**Exercise instructions**.
Retype the records below exactly as they appear.

**Data**.
-.-.-
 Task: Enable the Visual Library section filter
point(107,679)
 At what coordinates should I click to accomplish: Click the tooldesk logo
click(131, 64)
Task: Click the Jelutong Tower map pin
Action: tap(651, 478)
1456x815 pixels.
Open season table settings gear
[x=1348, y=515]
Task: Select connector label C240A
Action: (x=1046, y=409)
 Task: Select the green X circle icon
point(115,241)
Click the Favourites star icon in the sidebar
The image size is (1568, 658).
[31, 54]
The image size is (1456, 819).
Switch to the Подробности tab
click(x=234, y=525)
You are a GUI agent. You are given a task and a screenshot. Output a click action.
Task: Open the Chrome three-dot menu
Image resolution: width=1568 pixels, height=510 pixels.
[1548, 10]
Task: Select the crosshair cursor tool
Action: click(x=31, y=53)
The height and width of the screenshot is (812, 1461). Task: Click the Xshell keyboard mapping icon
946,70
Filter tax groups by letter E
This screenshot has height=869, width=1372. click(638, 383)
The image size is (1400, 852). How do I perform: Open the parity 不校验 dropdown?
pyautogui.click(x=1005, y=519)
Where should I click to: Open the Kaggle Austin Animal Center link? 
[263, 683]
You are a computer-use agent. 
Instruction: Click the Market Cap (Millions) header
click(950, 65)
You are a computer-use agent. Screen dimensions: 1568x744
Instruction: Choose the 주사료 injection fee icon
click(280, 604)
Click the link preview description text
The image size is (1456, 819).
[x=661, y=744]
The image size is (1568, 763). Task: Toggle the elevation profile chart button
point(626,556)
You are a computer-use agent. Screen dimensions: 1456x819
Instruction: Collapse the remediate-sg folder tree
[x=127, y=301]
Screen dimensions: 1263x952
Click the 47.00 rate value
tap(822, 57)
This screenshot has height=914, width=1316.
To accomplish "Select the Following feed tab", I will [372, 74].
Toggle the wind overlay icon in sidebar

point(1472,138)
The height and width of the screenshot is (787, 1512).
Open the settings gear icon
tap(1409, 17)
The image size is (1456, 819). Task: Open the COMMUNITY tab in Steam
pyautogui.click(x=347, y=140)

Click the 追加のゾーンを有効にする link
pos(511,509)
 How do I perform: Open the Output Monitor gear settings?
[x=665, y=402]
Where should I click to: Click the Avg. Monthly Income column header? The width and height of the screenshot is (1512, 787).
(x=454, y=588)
-.-.-
**Solution to this problem**.
 Task: Enable the Visual Library section filter
point(107,679)
 At what coordinates should I click to accomplish: Click the tooldesk logo
click(131, 64)
Task: Click the Jelutong Tower map pin
Action: tap(651, 478)
1456x815 pixels.
Open season table settings gear
[x=1348, y=515]
Task: Select connector label C240A
Action: (x=1046, y=409)
 Task: Select the green X circle icon
point(115,241)
Click the Favourites star icon in the sidebar
The image size is (1568, 658).
[31, 54]
The image size is (1456, 819).
Switch to the Подробности tab
click(x=234, y=525)
You are a GUI agent. You are given a task and a screenshot. Output a click action.
Task: Open the Chrome three-dot menu
Image resolution: width=1568 pixels, height=510 pixels.
[1548, 10]
Task: Select the crosshair cursor tool
Action: click(x=31, y=53)
The height and width of the screenshot is (812, 1461). Task: Click the Xshell keyboard mapping icon
946,70
Filter tax groups by letter E
This screenshot has height=869, width=1372. click(638, 383)
The image size is (1400, 852). How do I perform: Open the parity 不校验 dropdown?
pyautogui.click(x=1005, y=519)
Where should I click to: Open the Kaggle Austin Animal Center link? 
[263, 683]
You are a computer-use agent. 
Instruction: Click the Market Cap (Millions) header
click(950, 65)
You are a computer-use agent. Screen dimensions: 1568x744
Instruction: Choose the 주사료 injection fee icon
click(280, 604)
Click the link preview description text
The image size is (1456, 819).
[x=661, y=744]
The image size is (1568, 763). Task: Toggle the elevation profile chart button
point(626,556)
You are a computer-use agent. Screen dimensions: 1456x819
Instruction: Collapse the remediate-sg folder tree
[x=127, y=301]
Screen dimensions: 1263x952
Click the 47.00 rate value
tap(822, 57)
This screenshot has height=914, width=1316.
To accomplish "Select the Following feed tab", I will [372, 74].
Toggle the wind overlay icon in sidebar

point(1472,138)
The height and width of the screenshot is (787, 1512).
Open the settings gear icon
tap(1409, 17)
The image size is (1456, 819). Task: Open the COMMUNITY tab in Steam
pyautogui.click(x=347, y=140)

Click the 追加のゾーンを有効にする link
pos(511,509)
 How do I perform: Open the Output Monitor gear settings?
[x=665, y=402]
Where should I click to: Click the Avg. Monthly Income column header? The width and height of the screenshot is (1512, 787).
(x=454, y=588)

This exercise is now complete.